Recorded information.
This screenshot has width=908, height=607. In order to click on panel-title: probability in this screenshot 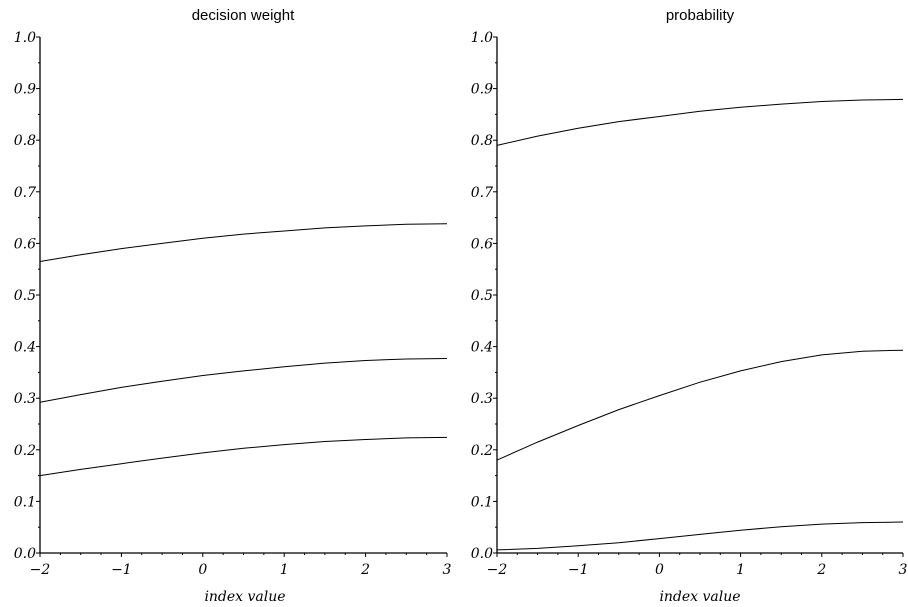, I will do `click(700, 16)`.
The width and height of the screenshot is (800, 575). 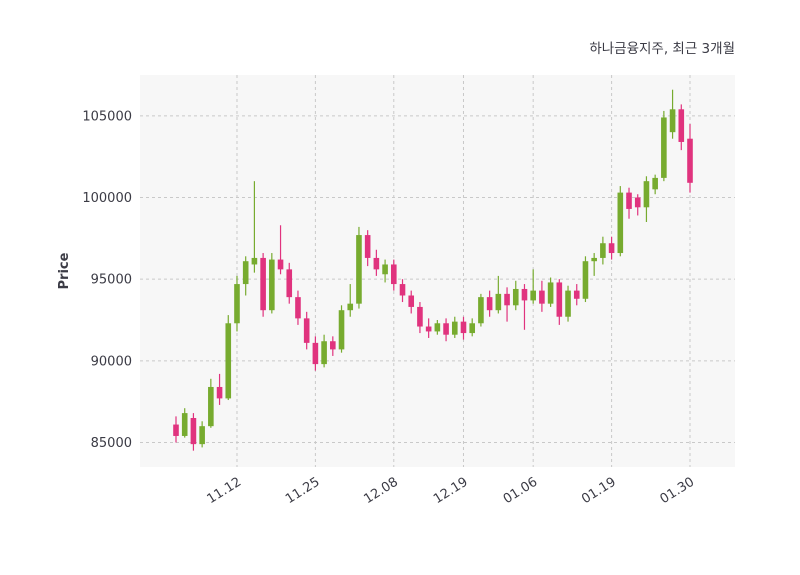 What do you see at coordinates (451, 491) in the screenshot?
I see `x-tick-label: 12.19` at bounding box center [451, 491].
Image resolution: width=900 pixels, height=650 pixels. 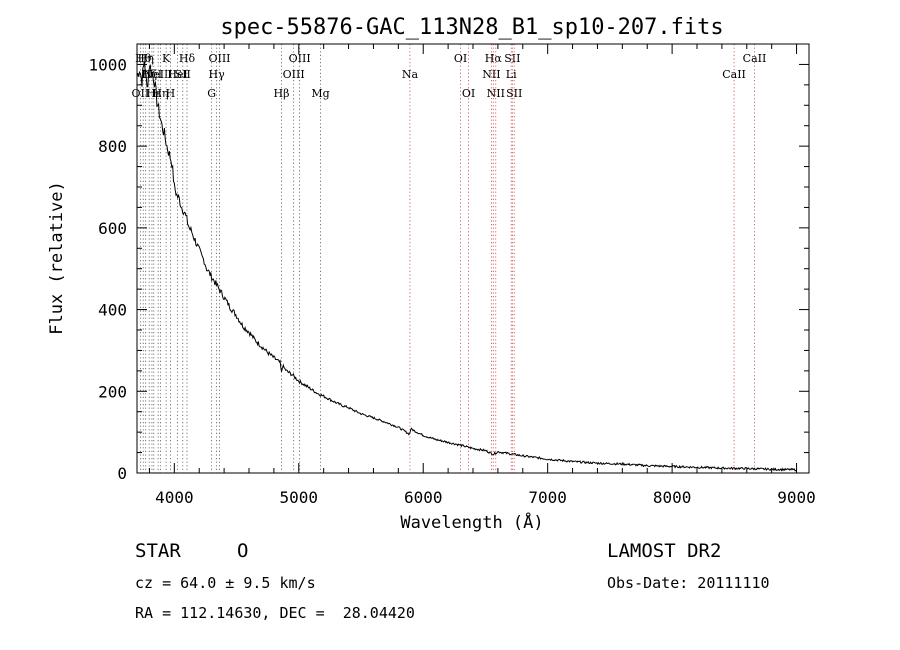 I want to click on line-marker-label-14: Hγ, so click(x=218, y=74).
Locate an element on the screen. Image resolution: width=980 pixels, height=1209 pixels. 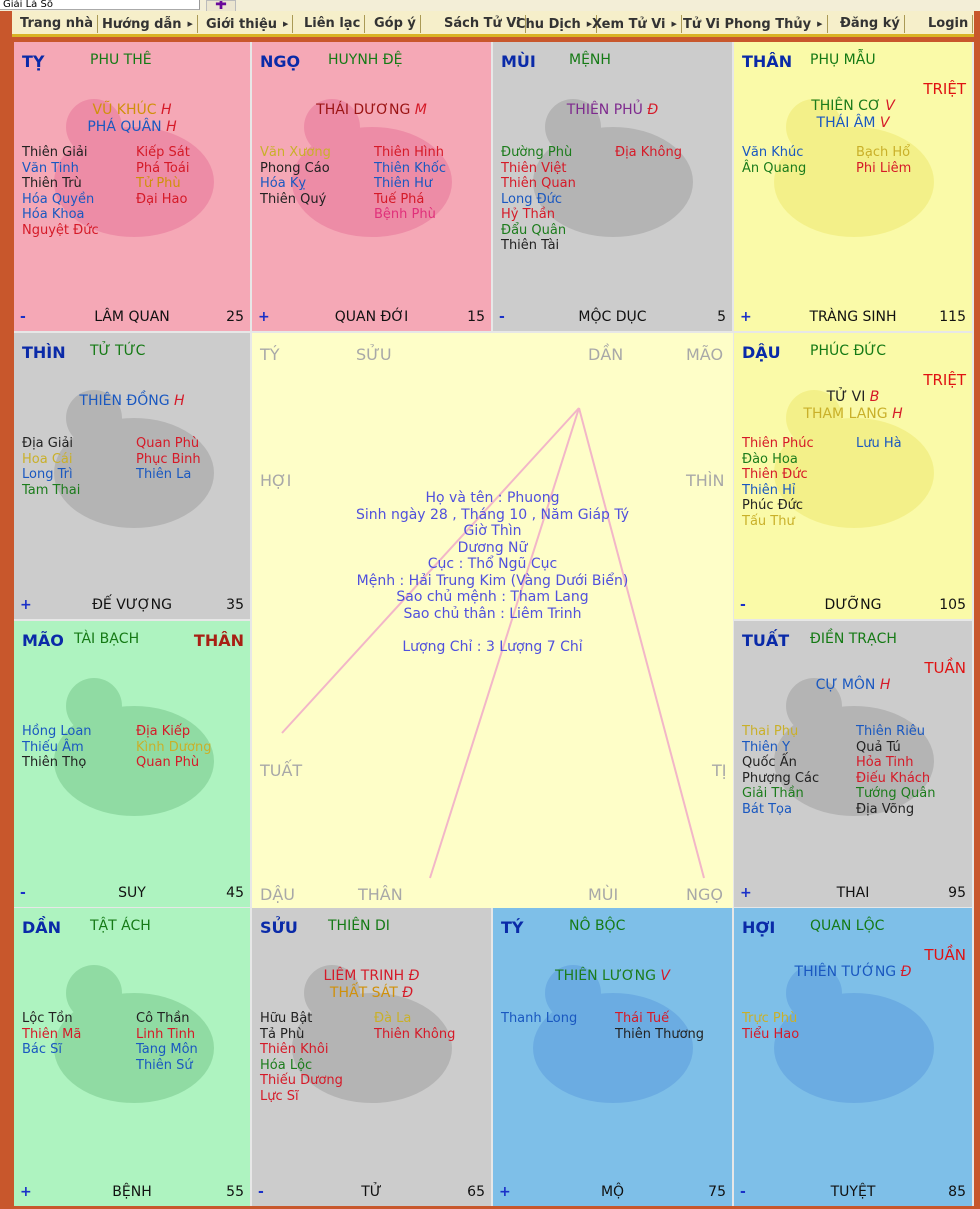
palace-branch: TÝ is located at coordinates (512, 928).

What you should do.
Starting at the line of the data that contains "Locate an element" and continuing through the last line of the data, rewrite those lines as a numbered list. Skip any blank lines and omit the pictures.

The completed task.
1. Locate an element on the screen. Image resolution: width=980 pixels, height=1209 pixels. 
2. palace-branch: TÝ is located at coordinates (512, 928).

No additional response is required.